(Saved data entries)
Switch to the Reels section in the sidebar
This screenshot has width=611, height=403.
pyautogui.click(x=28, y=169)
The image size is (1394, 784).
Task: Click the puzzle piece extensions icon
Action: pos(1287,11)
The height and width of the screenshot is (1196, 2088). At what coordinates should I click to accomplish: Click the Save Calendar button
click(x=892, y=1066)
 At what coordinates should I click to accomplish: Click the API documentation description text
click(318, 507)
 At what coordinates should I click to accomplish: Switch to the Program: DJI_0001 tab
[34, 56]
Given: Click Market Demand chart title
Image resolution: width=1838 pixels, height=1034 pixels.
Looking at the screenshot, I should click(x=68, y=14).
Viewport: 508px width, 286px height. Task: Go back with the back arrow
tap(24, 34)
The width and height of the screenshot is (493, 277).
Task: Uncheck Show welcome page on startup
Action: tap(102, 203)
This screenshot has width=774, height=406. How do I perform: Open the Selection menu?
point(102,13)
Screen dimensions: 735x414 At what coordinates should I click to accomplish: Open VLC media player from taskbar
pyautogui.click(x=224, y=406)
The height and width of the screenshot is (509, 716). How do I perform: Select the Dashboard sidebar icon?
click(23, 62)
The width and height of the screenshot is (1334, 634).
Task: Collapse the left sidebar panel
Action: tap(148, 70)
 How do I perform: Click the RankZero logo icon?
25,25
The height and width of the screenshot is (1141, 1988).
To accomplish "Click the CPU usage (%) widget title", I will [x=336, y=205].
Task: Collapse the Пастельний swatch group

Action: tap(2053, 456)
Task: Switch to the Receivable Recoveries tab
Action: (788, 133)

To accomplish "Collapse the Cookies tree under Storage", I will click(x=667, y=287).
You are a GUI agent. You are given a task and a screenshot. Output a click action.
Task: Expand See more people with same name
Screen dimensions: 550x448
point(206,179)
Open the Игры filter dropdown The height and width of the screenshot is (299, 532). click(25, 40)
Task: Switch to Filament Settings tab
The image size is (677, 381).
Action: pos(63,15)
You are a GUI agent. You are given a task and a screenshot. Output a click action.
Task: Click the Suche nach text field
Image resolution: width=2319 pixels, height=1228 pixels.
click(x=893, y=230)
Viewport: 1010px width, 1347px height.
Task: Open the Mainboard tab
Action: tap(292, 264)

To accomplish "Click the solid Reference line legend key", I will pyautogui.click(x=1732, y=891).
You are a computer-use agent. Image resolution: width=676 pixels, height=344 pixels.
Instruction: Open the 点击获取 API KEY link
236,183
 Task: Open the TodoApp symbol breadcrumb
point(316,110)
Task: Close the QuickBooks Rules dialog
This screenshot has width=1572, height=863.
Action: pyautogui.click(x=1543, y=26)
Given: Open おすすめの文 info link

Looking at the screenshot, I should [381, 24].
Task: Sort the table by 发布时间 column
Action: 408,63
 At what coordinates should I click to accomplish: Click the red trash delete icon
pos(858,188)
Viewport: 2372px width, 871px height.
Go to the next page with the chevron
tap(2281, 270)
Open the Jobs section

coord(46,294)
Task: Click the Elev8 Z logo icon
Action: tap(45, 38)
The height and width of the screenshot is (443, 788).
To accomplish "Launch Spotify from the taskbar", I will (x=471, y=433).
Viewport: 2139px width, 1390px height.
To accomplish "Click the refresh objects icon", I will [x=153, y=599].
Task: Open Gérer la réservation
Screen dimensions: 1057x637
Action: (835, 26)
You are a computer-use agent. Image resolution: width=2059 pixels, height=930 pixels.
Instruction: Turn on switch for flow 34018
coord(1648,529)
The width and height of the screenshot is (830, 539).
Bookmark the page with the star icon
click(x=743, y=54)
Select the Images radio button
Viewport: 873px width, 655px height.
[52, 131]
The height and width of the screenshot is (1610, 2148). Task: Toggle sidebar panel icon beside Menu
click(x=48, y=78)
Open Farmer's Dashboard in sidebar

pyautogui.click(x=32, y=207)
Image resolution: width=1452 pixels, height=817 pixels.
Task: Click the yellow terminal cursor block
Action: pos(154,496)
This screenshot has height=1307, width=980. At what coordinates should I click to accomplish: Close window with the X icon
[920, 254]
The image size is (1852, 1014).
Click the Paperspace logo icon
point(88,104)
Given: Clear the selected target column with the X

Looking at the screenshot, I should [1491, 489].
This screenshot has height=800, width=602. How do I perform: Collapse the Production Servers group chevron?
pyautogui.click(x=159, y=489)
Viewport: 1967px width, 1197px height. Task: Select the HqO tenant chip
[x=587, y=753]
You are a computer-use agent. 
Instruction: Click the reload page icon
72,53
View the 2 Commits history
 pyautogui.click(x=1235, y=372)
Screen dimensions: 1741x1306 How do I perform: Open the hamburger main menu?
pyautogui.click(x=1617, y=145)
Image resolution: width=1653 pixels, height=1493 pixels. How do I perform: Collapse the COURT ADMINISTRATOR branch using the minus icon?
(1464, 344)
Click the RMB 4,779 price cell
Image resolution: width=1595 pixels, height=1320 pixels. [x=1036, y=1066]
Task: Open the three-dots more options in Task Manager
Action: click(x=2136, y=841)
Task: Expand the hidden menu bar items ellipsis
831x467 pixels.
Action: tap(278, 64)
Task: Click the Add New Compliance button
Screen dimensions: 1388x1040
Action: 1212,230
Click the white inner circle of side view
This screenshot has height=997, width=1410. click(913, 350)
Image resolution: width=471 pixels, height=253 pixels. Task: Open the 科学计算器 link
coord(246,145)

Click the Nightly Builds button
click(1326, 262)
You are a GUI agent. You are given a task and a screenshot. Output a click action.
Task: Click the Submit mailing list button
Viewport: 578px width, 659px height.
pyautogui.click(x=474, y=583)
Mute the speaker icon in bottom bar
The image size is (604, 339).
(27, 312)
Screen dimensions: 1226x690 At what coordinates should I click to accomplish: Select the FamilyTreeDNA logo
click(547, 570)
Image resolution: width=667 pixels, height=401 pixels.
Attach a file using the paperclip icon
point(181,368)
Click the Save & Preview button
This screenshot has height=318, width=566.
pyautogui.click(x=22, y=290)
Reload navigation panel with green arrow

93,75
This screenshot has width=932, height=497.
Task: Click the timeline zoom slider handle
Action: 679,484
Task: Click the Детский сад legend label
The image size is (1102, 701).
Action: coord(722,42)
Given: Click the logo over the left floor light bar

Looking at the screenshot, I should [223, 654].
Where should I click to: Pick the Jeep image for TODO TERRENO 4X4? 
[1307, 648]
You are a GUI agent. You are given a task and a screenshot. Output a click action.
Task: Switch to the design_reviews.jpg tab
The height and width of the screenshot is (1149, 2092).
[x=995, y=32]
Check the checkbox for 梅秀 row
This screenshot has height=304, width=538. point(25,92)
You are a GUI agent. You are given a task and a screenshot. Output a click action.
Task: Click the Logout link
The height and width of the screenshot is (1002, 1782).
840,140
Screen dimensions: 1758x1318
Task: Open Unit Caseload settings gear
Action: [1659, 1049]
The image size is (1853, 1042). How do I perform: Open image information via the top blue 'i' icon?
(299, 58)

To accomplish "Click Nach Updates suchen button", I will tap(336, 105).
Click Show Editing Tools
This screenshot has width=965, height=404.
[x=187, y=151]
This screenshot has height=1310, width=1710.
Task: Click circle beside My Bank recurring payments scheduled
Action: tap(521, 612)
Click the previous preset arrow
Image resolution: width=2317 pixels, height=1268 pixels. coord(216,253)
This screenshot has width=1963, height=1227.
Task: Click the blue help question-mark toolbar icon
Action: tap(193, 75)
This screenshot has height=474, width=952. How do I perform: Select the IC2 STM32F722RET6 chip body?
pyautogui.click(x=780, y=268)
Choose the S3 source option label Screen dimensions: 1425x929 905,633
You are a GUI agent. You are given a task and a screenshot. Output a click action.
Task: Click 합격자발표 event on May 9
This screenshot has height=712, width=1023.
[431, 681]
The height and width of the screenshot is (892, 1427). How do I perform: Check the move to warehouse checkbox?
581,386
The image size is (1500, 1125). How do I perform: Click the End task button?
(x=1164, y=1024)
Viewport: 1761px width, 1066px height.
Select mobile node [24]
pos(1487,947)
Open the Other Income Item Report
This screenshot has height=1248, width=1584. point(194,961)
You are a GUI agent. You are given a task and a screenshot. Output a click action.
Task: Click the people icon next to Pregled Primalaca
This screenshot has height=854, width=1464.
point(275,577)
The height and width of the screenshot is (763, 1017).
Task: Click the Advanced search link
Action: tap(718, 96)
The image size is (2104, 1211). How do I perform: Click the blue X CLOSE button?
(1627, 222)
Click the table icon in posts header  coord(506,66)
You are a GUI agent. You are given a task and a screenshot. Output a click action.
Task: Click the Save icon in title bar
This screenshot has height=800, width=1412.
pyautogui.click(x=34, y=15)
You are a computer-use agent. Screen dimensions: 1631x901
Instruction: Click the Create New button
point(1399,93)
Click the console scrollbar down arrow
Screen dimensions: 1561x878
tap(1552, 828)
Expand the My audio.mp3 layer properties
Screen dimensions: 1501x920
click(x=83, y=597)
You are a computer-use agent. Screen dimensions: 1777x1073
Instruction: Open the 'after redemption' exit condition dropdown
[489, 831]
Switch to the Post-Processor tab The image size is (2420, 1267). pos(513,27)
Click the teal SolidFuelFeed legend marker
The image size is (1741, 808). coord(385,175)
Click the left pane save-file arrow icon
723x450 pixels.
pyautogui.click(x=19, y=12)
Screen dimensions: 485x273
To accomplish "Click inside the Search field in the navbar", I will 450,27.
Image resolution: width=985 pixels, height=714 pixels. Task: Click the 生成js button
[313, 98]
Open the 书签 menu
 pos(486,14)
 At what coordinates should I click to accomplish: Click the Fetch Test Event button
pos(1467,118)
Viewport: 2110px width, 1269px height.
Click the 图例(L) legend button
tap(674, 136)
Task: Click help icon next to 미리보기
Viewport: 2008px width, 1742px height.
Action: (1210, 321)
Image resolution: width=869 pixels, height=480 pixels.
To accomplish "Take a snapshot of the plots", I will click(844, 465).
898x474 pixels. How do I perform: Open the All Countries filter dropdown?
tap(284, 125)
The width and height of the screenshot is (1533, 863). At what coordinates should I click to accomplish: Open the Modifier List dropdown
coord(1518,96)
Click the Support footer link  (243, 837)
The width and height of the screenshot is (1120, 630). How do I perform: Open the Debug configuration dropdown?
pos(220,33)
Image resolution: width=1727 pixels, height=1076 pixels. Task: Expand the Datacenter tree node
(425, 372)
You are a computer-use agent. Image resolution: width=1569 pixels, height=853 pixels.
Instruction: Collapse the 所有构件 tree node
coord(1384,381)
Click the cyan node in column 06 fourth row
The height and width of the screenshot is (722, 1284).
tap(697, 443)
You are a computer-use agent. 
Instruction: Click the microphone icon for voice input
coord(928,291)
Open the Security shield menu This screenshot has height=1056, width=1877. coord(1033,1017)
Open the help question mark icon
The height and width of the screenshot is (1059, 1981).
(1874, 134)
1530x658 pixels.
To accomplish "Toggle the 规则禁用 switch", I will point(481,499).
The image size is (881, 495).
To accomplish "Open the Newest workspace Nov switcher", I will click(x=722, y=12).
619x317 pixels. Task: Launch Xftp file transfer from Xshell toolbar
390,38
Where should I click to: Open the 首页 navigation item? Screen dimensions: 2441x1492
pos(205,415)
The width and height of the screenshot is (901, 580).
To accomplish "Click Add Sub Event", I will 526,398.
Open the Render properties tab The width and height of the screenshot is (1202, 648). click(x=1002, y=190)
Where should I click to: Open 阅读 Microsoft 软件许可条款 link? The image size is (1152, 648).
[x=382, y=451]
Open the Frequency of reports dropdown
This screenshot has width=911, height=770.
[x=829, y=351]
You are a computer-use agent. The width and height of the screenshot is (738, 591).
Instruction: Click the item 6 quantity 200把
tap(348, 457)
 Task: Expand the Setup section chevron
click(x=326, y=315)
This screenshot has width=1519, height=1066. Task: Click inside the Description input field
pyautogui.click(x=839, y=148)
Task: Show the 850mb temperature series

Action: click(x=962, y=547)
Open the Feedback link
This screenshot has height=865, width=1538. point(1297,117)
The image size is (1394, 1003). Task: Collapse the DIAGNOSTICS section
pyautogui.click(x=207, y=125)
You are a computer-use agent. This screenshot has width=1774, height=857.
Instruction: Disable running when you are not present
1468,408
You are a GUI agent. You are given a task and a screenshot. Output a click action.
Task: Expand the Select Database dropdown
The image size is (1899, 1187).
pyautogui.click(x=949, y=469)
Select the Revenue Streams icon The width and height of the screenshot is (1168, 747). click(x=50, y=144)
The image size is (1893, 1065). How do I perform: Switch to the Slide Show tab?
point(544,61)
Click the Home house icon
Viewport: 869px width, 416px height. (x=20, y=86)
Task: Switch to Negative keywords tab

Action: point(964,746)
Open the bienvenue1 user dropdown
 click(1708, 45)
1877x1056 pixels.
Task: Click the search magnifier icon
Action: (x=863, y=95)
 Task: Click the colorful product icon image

> _Action item_
Output, from the data above, the lines from the line with "Click the RMB 4,779 price cell" to the line with "Task: Click the Submit mailing list button" exactly as they stand, both ends included and nothing else.

> _Solution to the exercise_
Click the RMB 4,779 price cell
Image resolution: width=1595 pixels, height=1320 pixels. [x=1036, y=1066]
Task: Open the three-dots more options in Task Manager
Action: click(x=2136, y=841)
Task: Expand the hidden menu bar items ellipsis
831x467 pixels.
Action: tap(278, 64)
Task: Click the Add New Compliance button
Screen dimensions: 1388x1040
Action: 1212,230
Click the white inner circle of side view
This screenshot has height=997, width=1410. click(913, 350)
Image resolution: width=471 pixels, height=253 pixels. Task: Open the 科学计算器 link
coord(246,145)

Click the Nightly Builds button
click(1326, 262)
You are a GUI agent. You are given a task and a screenshot. Output a click action.
Task: Click the Submit mailing list button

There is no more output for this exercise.